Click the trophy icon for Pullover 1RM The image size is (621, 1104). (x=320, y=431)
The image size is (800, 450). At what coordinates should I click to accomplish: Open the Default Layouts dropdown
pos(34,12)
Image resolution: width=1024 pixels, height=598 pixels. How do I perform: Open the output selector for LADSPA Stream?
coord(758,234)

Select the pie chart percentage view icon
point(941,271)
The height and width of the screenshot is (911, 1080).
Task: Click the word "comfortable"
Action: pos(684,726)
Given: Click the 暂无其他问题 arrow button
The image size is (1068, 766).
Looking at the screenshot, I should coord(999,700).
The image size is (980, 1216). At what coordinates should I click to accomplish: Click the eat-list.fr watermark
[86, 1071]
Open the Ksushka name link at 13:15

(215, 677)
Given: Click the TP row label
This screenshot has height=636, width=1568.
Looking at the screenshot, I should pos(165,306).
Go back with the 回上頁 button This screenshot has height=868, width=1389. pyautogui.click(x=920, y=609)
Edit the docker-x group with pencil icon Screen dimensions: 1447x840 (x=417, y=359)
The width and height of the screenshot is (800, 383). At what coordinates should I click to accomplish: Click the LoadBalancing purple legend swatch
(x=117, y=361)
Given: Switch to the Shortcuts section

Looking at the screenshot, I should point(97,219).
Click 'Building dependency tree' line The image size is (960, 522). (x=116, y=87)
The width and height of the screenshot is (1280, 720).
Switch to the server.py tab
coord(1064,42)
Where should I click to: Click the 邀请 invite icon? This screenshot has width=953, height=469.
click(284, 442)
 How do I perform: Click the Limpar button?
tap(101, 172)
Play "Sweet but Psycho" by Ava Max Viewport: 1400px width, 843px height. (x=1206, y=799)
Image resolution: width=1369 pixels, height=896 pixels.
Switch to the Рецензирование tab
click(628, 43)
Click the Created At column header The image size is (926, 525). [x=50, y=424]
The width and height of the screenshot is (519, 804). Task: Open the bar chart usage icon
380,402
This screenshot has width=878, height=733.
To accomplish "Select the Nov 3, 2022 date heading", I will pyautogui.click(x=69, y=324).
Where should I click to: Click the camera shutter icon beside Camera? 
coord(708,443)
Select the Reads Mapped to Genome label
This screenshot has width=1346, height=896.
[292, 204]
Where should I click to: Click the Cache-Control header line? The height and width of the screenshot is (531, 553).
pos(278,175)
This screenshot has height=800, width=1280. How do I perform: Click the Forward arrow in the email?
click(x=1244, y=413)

________________________

What is wanted is an exact copy of the data.

* THE COMPLETED TASK:
Click the trophy icon for Pullover 1RM The image size is (621, 1104). (x=320, y=431)
The image size is (800, 450). At what coordinates should I click to accomplish: Open the Default Layouts dropdown
pos(34,12)
Image resolution: width=1024 pixels, height=598 pixels. How do I perform: Open the output selector for LADSPA Stream?
coord(758,234)

Select the pie chart percentage view icon
point(941,271)
The height and width of the screenshot is (911, 1080).
Task: Click the word "comfortable"
Action: pos(684,726)
Given: Click the 暂无其他问题 arrow button
The image size is (1068, 766).
Looking at the screenshot, I should coord(999,700).
The image size is (980, 1216). At what coordinates should I click to accomplish: Click the eat-list.fr watermark
[86, 1071]
Open the Ksushka name link at 13:15

(215, 677)
Given: Click the TP row label
This screenshot has height=636, width=1568.
Looking at the screenshot, I should pos(165,306).
Go back with the 回上頁 button This screenshot has height=868, width=1389. pyautogui.click(x=920, y=609)
Edit the docker-x group with pencil icon Screen dimensions: 1447x840 (x=417, y=359)
The width and height of the screenshot is (800, 383). At what coordinates should I click to accomplish: Click the LoadBalancing purple legend swatch
(x=117, y=361)
Given: Switch to the Shortcuts section

Looking at the screenshot, I should point(97,219).
Click 'Building dependency tree' line The image size is (960, 522). (x=116, y=87)
The width and height of the screenshot is (1280, 720).
Switch to the server.py tab
coord(1064,42)
Where should I click to: Click the 邀请 invite icon? This screenshot has width=953, height=469.
click(284, 442)
 How do I perform: Click the Limpar button?
tap(101, 172)
Play "Sweet but Psycho" by Ava Max Viewport: 1400px width, 843px height. (x=1206, y=799)
Image resolution: width=1369 pixels, height=896 pixels.
Switch to the Рецензирование tab
click(628, 43)
Click the Created At column header The image size is (926, 525). [x=50, y=424]
The width and height of the screenshot is (519, 804). Task: Open the bar chart usage icon
380,402
This screenshot has width=878, height=733.
To accomplish "Select the Nov 3, 2022 date heading", I will pyautogui.click(x=69, y=324).
Where should I click to: Click the camera shutter icon beside Camera? 
coord(708,443)
Select the Reads Mapped to Genome label
This screenshot has width=1346, height=896.
[292, 204]
Where should I click to: Click the Cache-Control header line? The height and width of the screenshot is (531, 553).
pos(278,175)
This screenshot has height=800, width=1280. How do I perform: Click the Forward arrow in the email?
click(x=1244, y=413)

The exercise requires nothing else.